Best for: When you're ready to understand individual stocks (not just ETFs). Entertaining writing style — Lynch managed the best-performing mutual fund in history.

4

Common Stocks and Uncommon Profits

Philip Fisher (1958)

"The stock market is filled with individuals who know the price of everything, but the value of nothing."

  • "Scuttlebutt" method — research a company by talking to customers, employees, competitors
  • 15-point checklist for evaluating growth companies — management quality, R&D spending, profit margins
  • The "don't sell" philosophy — if you picked a truly great company, hold it for decades

Best for: Intermediate investors interested in growth stocks. Warren Buffett says he's "85% Graham and 15% Fisher" — this is the Fisher part.

5

Technical Analysis of the Financial Markets

John Murphy (1999)

"The whole approach of technical analysis is based on the premise that people will continue to make the same mistakes they have made in the past."

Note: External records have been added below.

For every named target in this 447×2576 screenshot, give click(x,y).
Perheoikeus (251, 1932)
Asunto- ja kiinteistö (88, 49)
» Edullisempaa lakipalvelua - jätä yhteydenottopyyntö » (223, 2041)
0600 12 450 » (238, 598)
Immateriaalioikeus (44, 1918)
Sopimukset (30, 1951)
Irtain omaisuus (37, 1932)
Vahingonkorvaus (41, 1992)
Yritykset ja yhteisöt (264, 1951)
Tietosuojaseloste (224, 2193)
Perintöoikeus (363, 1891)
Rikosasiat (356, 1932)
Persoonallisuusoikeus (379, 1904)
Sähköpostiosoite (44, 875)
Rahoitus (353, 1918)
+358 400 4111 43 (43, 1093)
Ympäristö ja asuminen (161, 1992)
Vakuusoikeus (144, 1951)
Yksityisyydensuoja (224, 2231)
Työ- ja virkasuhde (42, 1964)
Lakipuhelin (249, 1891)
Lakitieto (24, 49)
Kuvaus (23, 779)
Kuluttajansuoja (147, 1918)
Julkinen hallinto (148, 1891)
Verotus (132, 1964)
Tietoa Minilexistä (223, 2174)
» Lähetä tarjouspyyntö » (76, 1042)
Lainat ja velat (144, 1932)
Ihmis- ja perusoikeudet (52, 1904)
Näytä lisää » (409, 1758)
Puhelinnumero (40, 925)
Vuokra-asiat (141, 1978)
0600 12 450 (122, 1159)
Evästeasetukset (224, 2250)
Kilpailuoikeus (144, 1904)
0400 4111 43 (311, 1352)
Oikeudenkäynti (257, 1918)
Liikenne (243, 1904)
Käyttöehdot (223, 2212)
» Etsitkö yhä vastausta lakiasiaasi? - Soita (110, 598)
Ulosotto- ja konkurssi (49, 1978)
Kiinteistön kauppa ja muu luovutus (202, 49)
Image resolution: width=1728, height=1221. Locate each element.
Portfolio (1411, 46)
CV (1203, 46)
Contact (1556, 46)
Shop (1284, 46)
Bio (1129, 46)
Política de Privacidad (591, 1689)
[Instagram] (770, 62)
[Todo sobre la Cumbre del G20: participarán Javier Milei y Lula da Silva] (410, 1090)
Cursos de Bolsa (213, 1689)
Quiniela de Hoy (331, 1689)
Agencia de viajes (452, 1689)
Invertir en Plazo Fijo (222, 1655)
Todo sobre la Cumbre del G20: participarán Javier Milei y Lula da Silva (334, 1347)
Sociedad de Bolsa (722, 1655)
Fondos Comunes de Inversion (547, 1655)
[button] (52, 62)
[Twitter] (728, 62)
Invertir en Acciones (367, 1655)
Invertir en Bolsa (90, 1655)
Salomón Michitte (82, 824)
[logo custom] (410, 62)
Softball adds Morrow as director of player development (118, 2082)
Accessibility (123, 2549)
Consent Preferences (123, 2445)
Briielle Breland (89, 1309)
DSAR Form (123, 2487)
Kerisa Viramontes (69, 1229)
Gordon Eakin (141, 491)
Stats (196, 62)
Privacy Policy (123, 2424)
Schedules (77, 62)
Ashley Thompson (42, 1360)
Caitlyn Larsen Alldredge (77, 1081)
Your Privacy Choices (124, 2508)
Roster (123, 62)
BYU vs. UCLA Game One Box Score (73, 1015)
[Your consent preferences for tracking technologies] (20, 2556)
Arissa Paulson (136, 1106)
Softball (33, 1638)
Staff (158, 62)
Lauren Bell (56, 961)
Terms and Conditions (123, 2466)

  • Complete reference for chart patterns, indicators, and price action
  • Candlestick patterns, moving averages, MACD, RSI — everything in Module 4 and more
  • Intermarket analysis — how bonds, commodities, and currencies affect stocks

Best for: Optional reference. Only read if you want to understand technical analysis deeply. Most long-term investors can skip this entirely — the first 3 chapters cover what you need.

TL;DR: If You Only Read One Book

Read The Psychology of Money. It's 256 pages, no jargon, and the single best investment of your reading time. It won't teach you to pick stocks — it'll teach you something more important: how to think about money.